William of Windsor was born sometime around 1330 in Westmoreland. He was chief governor of Ireland from1369 to 1372 and from 1373 to 1376. Windsor’s appointment as king’s lieutenant in 1369 was a continuation of the policy of large-scale military intervention, funded from England, that began with Lionel of Clarence in 1361. Unlike Lionel, Windsor was not a great prince of royal blood, but a mere knight. Yet his experience of frontier conditions in the north of England, where he had repeatedly demonstrated military and administrative skill, and his service in Ireland under Lionel from 1363, made him an obvious choice to govern the lordship of Ireland.
Windsor’s tenure as chief governor was hampered by acrimonious relations with the Anglo-Irish community over the question of taxation. Whereas Lionel had been appointed in the wake of a peace treaty of 1360 with France, Windsor’s appointment coincided with the renewal of hostilities. It was feared that France would attempt an invasion of Ireland as a "back door" into England, and part of Windsor’s mandate was to secure the southern coast. Windsor was heavily subsidized from England, receiving some £22,300. This figure was, however, modest compared to the sums invested against France, and it was inadequate to maintain Windsor’s large army. Furthermore, the strain that the Anglo-French war put on the English exchequer meant that money was often slow in arriving. Windsor therefore repeatedly summoned the Irish parliament and demanded that it contribute to the cost of the lordship’s defense.
The frequency and extent of Windsor’s demands were unprecedented, and he resorted to coercion to gain the funds he required. This breached the principle that taxation had to be voted by parliament of its free will and caused great antagonism. Lists of grievances against him were sent to England, and in 1372 he was recalled. He was reappointed, however, in 1373 and continued as before. The policy reached a climax when Irish representatives were summoned to England, presumably in the hope that they could be browbeaten into voting funds. Representatives were duly elected, but the communities specifically withheld the power to grant a subsidy.

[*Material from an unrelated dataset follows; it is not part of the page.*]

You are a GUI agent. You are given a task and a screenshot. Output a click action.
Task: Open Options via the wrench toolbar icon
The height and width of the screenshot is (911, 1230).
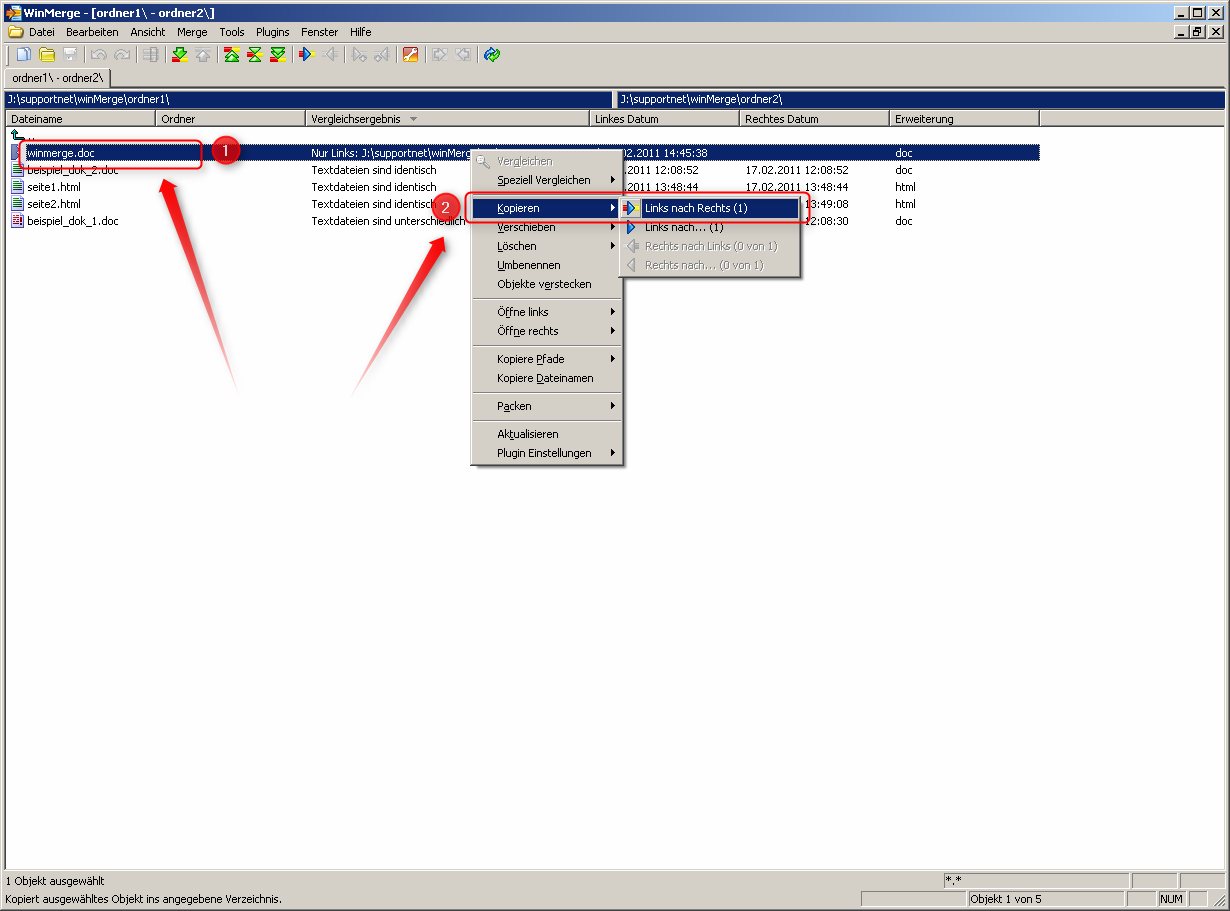tap(410, 54)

The opposition may in part have stemmed from discontentment with Windsor’s record. He did succeed in gaining some submissions from Irish lords, notably capturing and executing the king of Leinster, Diarmait Laimhderg Mac Murchada. But these submissions lasted only as long as they were directly enforced. This dissatisfaction was mirrored in England, where parliament found it difficult to justify continued investment in Ireland when there was little sign of a return to self-sufficiency, let alone profitability. Renewed complaints sent to England found a ready audience in the growing opposition to Edward III. Windsor was vulnerable because he was the husband of Alice Perrers, Edward III’s influential and despised mistress. Windsor was recalled to England in 1376 to coincide with the "Good Parliament," where the accusations against his administration in Ireland may have been used to attack Perrers.
Several of Windsor’s appointees in the Irish administration were dismissed, but the charges directed at Windsor himself were subsequently dropped. Modern historians have depicted him as a victim of circumstance and his own excessive zeal, rather than a corrupt official. He went on to have a highly successful career and died at Haversham in 1386. The Anglo-Irish community continued to demand aid from England while simultaneously resenting the intrusion of English officials, and the policy of military intervention was to culminate in the two expeditions under King Richard II of 1394 and 1399.